There is a fracture in a windowpane above Gordon’s side of the bed. It has always been there; well, since before we moved into this 5O+ year old house ten years ago.
The glass is cold. I tentatively trace the uneven indentation for the first time, with my finger.
All these years lying in the bed beneath and never did it occur to me to touch it, until this moment. Curious how we can see something for years, but avoid really connecting with that thing, thought, person, emotion. I don’t know the story of the crack. I’m not even sure of what the story of never touching it before now is (or if there really IS a story), but it is interesting to contemplate, what draws us to something, what we feel indifferent about, and what repels us.

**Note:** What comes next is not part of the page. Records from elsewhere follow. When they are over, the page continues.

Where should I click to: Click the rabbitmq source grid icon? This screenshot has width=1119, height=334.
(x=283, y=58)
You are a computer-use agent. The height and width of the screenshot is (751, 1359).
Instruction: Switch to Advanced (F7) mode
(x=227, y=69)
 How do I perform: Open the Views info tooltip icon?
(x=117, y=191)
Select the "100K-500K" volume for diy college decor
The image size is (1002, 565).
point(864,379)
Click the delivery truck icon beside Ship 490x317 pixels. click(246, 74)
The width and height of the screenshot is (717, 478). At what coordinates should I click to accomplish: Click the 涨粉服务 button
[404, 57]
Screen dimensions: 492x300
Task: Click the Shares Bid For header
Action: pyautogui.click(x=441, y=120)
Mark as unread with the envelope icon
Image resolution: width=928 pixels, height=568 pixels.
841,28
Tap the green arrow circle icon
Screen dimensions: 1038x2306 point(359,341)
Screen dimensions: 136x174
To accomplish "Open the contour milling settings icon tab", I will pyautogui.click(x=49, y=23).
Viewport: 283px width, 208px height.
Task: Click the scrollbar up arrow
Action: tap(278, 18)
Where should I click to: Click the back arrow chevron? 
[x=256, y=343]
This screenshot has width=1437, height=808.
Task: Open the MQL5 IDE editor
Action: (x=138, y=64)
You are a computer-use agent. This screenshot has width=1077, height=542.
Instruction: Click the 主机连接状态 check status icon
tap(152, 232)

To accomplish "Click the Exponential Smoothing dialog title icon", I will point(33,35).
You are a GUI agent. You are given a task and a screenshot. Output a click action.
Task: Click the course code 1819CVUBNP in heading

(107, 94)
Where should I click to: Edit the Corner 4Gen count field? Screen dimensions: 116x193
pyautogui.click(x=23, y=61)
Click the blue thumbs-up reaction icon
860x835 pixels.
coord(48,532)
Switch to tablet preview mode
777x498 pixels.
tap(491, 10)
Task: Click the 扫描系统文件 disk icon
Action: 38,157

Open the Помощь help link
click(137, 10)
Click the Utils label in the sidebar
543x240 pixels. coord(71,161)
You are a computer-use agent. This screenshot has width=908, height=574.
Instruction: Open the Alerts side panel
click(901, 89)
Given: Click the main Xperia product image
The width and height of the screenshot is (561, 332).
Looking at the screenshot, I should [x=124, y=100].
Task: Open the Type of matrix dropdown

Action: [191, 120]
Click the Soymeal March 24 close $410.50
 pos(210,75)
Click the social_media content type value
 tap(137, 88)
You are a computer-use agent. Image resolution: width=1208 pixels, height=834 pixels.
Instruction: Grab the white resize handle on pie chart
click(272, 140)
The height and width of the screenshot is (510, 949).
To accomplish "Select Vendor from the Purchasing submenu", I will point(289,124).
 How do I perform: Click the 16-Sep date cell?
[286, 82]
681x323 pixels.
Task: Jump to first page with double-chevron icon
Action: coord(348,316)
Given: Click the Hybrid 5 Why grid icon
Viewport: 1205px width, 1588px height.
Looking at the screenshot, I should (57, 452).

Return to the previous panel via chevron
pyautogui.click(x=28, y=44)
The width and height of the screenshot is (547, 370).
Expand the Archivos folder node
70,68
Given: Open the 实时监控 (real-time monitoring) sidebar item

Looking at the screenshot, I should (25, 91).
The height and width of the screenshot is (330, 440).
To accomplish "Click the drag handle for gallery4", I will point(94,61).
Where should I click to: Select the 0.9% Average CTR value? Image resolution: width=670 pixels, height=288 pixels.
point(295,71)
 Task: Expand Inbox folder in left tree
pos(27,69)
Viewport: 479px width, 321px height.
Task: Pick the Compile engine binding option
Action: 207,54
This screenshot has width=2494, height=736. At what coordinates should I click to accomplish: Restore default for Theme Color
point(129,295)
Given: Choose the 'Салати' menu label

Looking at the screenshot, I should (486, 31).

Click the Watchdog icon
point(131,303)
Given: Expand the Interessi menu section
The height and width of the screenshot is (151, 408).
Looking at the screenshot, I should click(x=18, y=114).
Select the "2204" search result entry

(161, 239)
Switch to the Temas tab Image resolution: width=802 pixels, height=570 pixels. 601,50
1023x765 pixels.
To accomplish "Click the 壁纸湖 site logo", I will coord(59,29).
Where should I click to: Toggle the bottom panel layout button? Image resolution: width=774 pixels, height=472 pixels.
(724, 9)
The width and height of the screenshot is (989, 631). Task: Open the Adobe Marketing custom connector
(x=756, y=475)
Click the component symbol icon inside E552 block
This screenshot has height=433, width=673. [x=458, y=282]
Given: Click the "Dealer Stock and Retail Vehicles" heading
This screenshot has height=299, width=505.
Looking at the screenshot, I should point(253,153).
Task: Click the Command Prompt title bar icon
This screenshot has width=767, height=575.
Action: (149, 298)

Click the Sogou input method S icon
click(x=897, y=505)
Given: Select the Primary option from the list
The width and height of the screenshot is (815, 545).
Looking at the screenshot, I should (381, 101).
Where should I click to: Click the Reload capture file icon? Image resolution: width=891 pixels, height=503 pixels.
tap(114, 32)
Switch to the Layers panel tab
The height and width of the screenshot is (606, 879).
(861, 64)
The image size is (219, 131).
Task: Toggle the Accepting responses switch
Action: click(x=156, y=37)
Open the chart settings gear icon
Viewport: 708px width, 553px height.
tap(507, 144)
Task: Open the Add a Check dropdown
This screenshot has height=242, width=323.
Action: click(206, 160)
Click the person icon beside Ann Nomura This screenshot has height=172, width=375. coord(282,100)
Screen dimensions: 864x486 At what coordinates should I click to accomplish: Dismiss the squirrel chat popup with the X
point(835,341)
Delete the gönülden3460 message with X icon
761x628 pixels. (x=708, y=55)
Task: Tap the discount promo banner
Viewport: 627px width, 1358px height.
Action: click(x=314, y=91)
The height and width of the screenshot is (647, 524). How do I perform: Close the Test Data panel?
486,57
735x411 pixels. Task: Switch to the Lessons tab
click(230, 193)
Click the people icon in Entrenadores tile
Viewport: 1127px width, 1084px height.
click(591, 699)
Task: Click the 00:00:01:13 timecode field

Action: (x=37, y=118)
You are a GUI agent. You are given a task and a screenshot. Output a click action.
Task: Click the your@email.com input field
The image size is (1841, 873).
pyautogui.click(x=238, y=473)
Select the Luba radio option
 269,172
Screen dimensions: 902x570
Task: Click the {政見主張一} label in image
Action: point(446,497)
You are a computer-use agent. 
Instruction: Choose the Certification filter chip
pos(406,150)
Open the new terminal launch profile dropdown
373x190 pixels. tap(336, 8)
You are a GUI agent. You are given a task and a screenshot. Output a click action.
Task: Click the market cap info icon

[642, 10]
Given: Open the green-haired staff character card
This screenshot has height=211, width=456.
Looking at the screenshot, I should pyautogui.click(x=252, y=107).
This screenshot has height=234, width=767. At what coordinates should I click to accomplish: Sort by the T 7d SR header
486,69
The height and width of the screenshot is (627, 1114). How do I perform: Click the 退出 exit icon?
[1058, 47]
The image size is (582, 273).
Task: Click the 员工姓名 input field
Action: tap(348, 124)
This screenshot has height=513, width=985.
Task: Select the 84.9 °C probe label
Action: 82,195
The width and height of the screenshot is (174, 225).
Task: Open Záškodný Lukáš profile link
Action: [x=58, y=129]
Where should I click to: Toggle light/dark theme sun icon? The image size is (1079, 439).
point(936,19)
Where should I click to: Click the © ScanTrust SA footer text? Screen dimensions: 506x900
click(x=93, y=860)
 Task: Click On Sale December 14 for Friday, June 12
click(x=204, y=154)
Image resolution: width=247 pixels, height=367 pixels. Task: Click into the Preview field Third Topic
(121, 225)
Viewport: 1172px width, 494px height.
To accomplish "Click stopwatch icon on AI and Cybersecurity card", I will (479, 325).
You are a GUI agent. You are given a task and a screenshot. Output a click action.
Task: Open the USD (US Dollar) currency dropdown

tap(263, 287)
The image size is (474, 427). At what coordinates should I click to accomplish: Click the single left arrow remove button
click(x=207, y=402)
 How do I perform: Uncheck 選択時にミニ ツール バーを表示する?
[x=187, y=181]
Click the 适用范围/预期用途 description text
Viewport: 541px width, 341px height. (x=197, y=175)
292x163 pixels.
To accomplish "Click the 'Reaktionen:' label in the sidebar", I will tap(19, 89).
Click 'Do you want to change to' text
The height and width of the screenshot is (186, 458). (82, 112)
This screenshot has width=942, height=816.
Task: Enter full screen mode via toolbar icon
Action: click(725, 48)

Curiosity opens us to awareness. Awareness opens us to alternate possibilities, answers and questions we may not have considered before. Thank you small fracture in the window for being my muse today, for inviting me to take a second look and a third, for not cutting my finger as I traced you, and for being too illusive to photograph so that I am left with a bit of mystery to steep myself in today.
And now for something completely different…
the mysterious back of my head!!!
Fresh haircut and luscious red color, ‘cause a girl’s gotta have fun! “Hair-therapy”, does wonders for body, mind, heart, and soul! I wouldn't want you should think I'm always serious and don't know how to play. It seems my posts have been pretty heavy of late and not a complete representation of my wholeness. Yes friends, I have a zany side...the flip on the bottom is actually a stripe that is redder in real life, (like too red for real life!) than it appears in this self portrait. I think the flash washed it out a bit, oh well. And a close up of my pixie ear, and yes a matching red stripe in the bangs. (no make-up, because what would be the point with all that color on top???)